Mais do que legítimo, o uso da carta-voto foi reconhecido pelo próprio magistrado que concedeu a liminar como um instrumento democrático, que possibilita maior participação da base sindical, especialmente dos aposentados e dos servidores do interior.
🚫 Não aceitaremos manobras que tentem calar a vontade da base. A democracia sindical é inegociável! 🚫
📌 Entenda o caso:
🔹 Em 2023, o SindJustiça realizou seu III Congresso, com ampla divulgação e a eleição proporcional de delegados representando todo o Estado. Entre as deliberações aprovadas, estava a convocação de Assembleia Geral para Reforma Estatutária.
🔹 Inconformado com as decisões tomadas no Congresso, sem medir as consequências, um dos membros da oposição ajuizou ação judicial alegando supostas irregularidades, dentre elas a alegação de que o congresso reformou o estatuto, tendo conseguido liminar suspendendo a convocação da Assembleia que seria realizada para a reforma estatutária. Vale destacar que a falta de reforma do atual estatuto foi alvo de duras críticas por parte da atual oposição, mas, agora, a questão foi judicializada por membro da oposição e uma liminar suspendeu esse processo.
🔹 Antes mesmo da liminar, o sindicato já havia se manifestado nos autos apresentando documentos e explicações sobre a legalidade de todo o processo — inclusive com certidões comprovando que não houve reforma estatutária nos últimos 13 anos e que o uso da carta-voto é prática reiterada.
🔹 O Sindicato optou por cumprir integralmente a liminar e, com total transparência, apresentou contestação fundamentada, com provas do uso histórico da carta-voto e da legalidade dos atos praticados, além de esclarecer o papel estatutário do Conselho Geral de Base.
🔹 Foram ainda apresentados embargos de declaração, demonstrando que a decisão liminar ignorou documentos essenciais já presentes nos autos e solicitando esclarecimentos sobre como o sindicato poderia cumprir, na prática, a liminar.
🔹 O juiz negou os embargos sem abordar os pontos levantados e sem esclarecer como o Sindicato deveria proceder com a convocação da Assembleia autorizada pelo Congresso.
⚖️ Diante desse cenário, o SindJustiça ingressará com AGRAVO DE INSTRUMENTO junto ao TJCE, buscando garantir a prevalência da democracia interna, o respeito ao Estatuto e o direito da base de ser ouvida e votar.

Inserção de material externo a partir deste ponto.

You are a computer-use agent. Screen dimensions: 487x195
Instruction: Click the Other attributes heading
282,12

Na prática, caso a decisão liminar seja mantida e a carta voto proibida, os servidores do interior, os aposentados e os servidores da capital não lotados no fórum, nem na sede do Tribunal, serão prejudicados, de forma que a maioria não terá condições de votar por impossibilidade de deslocamento aos locais de votação.

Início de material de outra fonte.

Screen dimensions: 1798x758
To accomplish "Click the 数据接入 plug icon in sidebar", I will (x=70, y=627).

✊ Seguiremos firmes. O interior vota. Os aposentados votam. Toda a capital vota. A categoria não será calada.
#DemocraciaSindical #OInteriorVota #TodaACapitalVota #RespeitoAosAposentados
Diretoria Colegiada do SindJustiça (Titulares)
ROBERTO EUDES FONTENELE MAGALHÃES – Coordenação Geral
FÁTIMA MARIA AUGUSTO MOREIRA – Coordenação Jurídica
JACIRA MARIA AUGUSTO MOREIRA PAVÃO SANTANA – Coordenação de Administração e Finanças
PEDRO HELKER ALVES DE ALCÂNTARA – Coordenação de Imprensa e Divulgação
JOSÉ ARIMATEIA DE BRITO – Coordenação de Formação Política e Sindical
RAIMUNDA RODRIGUES DE SOUZA – Coordenação de Aposentados e Pensionista
JAYRO RODRIGUES DA SILVA – Coordenação Cultural
Delegacias Sindicais Regionais (Titulares)
MARIA IVONE DO NASCIMENTO – Delegacia Regional de Inhamuns à disposição do SindJustiça.